05/03/2016

NADA SE PERDE, TUDO SE ACHA

No trajeto Atibaia/Campinas dedos e caneta trabalham num texto sobre a memória. Minha filha Carol dirige, Maria, conduzida para uma cirurgia, tida como simples. Pedrinha a ser retirada da vesícula, evitando-se problema futuro. Clima de concentração de energias positivas. Parece que psicanalistas freudianos não gostam da palavra energia pela relação com o paranormal. Consta  que Freud é a infância, e Jung a maturidade da psicanálise. Certo que ambos se completam.
         Escrevo sobre a memória, prometendo pesquisar depois antes de publicar este texto. Idade avançada, eu e minha esposa Maria, juntos há meio século, temos nos queixado dos esquecimentos. A memória e o seu lado de ocultação. Não lembrar de pequenas e grandes coisas soa como problema, mas a mente com o que a sobrecarrega também não é legal. Como não esquecer o que precisa ser lembrado? Há formulinhas: associar dados a imagens mais significativas; enfatizar com registros interessantes.
         A vida nunca se extingue. A morte como terror, o medo e a angústia que nos desperta, a serem trabalhados. Tenho lido obras psicográficas em que o espírito, na preparação para o reencarne, entra num estado de hibernação psíquica. Restringimento numa miniaturização para que se torne novo feto e criança. Isso me parece digno de atenção. Fomos criança, crescemos, envelhecemos. A vida é feita de estações, a morte uma delas.

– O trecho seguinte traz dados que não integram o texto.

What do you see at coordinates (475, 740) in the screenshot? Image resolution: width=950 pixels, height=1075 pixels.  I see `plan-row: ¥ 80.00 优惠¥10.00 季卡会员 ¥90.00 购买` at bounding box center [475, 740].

A memória nos acompanha, marcando os compassos de uma melodia evolutiva infinita.
         Nas contingências, fatos permanecem lembrados, outros esquecidos. De joelhos, homenageio o existir. Gratidão pelos sentidos que continuam despertos. A memória amiga limpa a área para o renascer. Face à permanência do que vale, um registro verbalizado. Pode-se recorrer também a imagens visuais, sonoras, olfativas e táteis. Aparelhos ajudam, não sendo imprescindíveis. Sonhos e seus símbolos, muito mais atentos na revelação elucidativa. Silêncio e oração, contribuem no espaçotemporal. Favorecem a função intuitiva da psique. Paciência e reverência num mundo com tantas belezas e mistérios. Difícil administrar tais afetos – calma e sagração – na turbulência de maldades com as quais temos deparado. Necessário o beijo de gotas de luz nas trevas de um presente conturbado por violência e corrupção. Maior sensibilidade e intuição para enfrentar a quantofrenia de estatísticas, relatórios e metas. Dormir o suficiente para acordar com disposições amadurecidas no que é solidário e amoroso. Muita reflexão, estudo e pesquisa. Experienciar o ainda não vivido. Acrescentar mais do que acreditar em verdades impostas. É a fé raciocinada.

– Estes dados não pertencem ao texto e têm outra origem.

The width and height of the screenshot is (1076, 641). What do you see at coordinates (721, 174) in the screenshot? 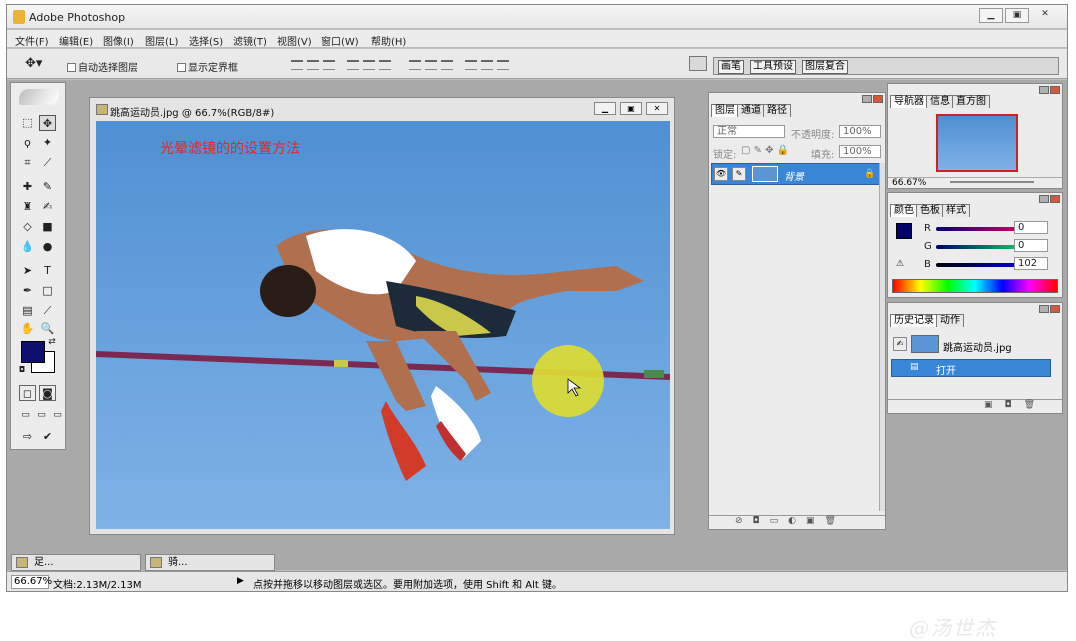
I see `visibility-eye-icon: 👁` at bounding box center [721, 174].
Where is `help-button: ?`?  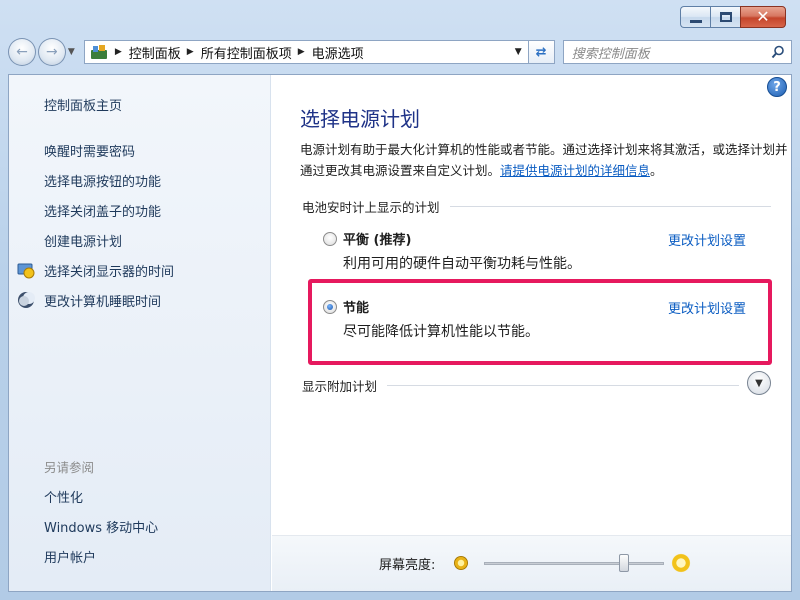 help-button: ? is located at coordinates (777, 87).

         A memória se faz plena fora de tanto apelo do comando consciente. Este serve para ligar a razão à grande esfera inconsciente. Explica conteúdos ainda por digerir. Necessário tornar distintos o que a grande bola da psique nos oferece. Ela (a memória) é forte e sutil nas entrelinhas. Acorda como instinto. Natureza aberta, não presa a linhas prescritas. Não responde quando a gente quer. Autônoma e infalível ela nos acorda para a luz de uma espiritualidade superior e nos nocauteia ao berro das evocações. Não gosta de ser chamada para se mostrar.
         Lembro o que não sei; escrevo o que sei.
         Aconteceu, horas depois, a cirurgia da querida Maria. Tudo correu bem para nossa maior gratidão e reverência aos que nos dão proteção.